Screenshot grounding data

========

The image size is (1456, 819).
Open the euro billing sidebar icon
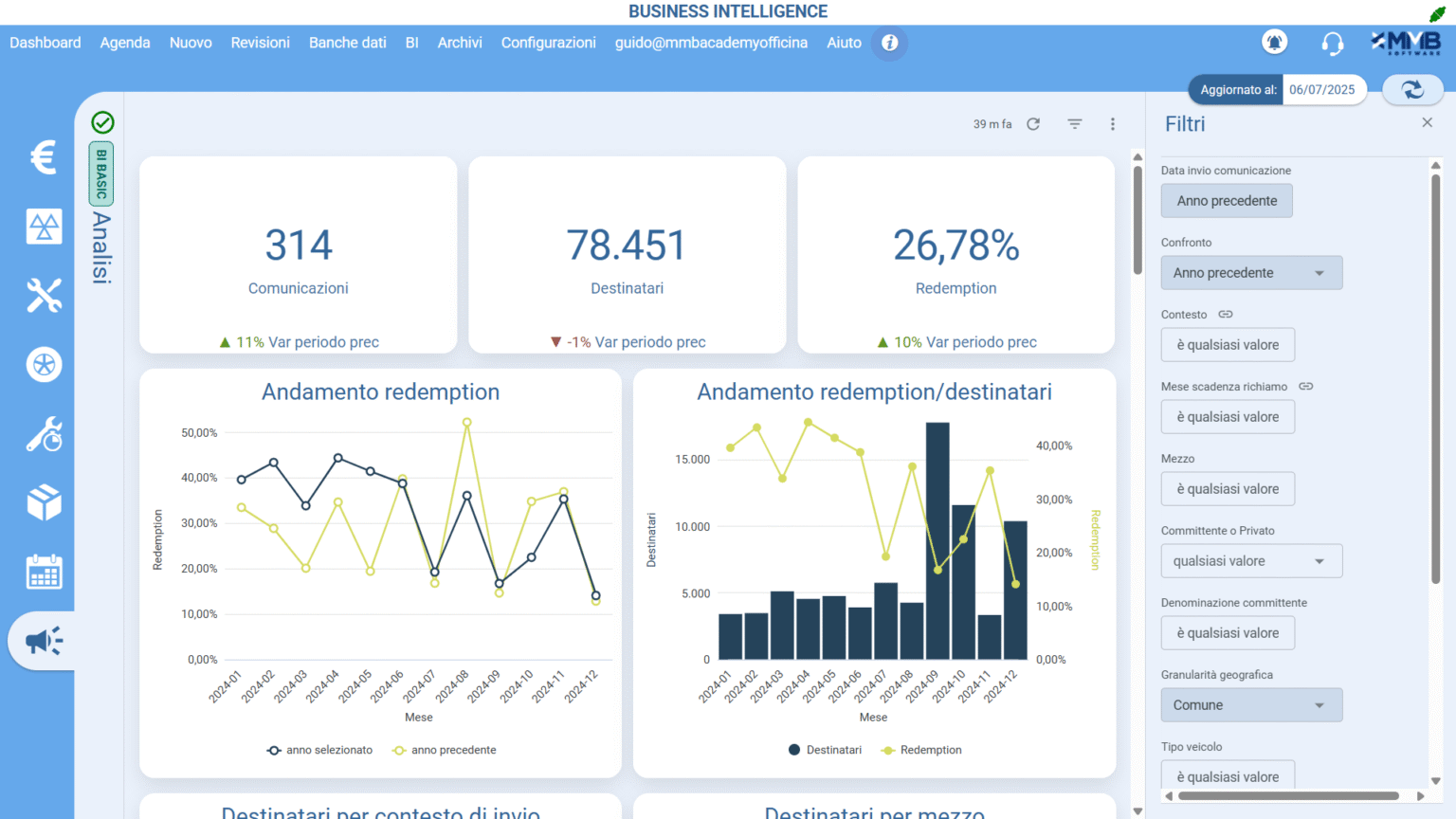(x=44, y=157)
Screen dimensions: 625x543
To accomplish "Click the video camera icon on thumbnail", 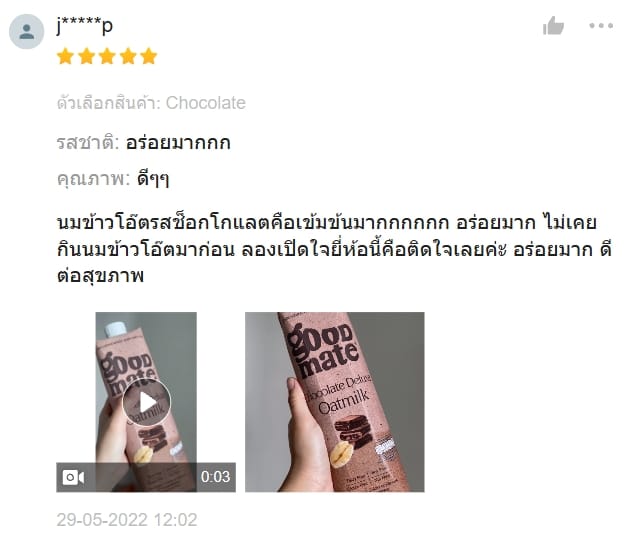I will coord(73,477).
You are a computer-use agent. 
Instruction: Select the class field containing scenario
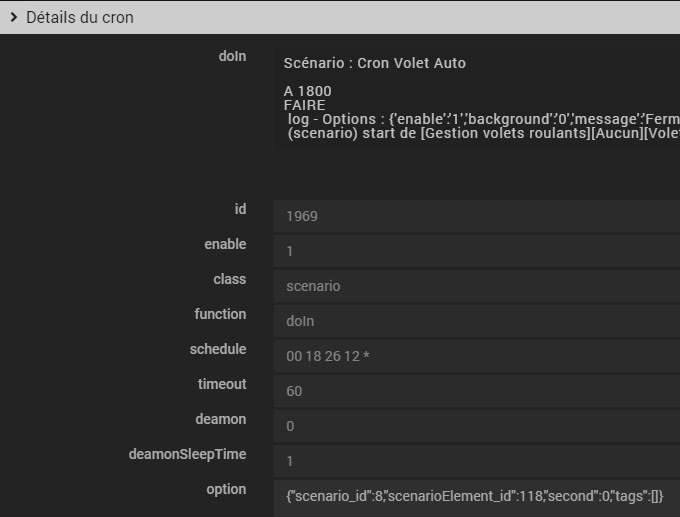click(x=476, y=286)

========

■ **Exercise**
From the line with "Instruction: Select the" to the final line of the records, inclusive, set down the lines exactly and add nothing; leave every picture out.

■ **Written response**
Instruction: Select the class field containing scenario
click(x=476, y=286)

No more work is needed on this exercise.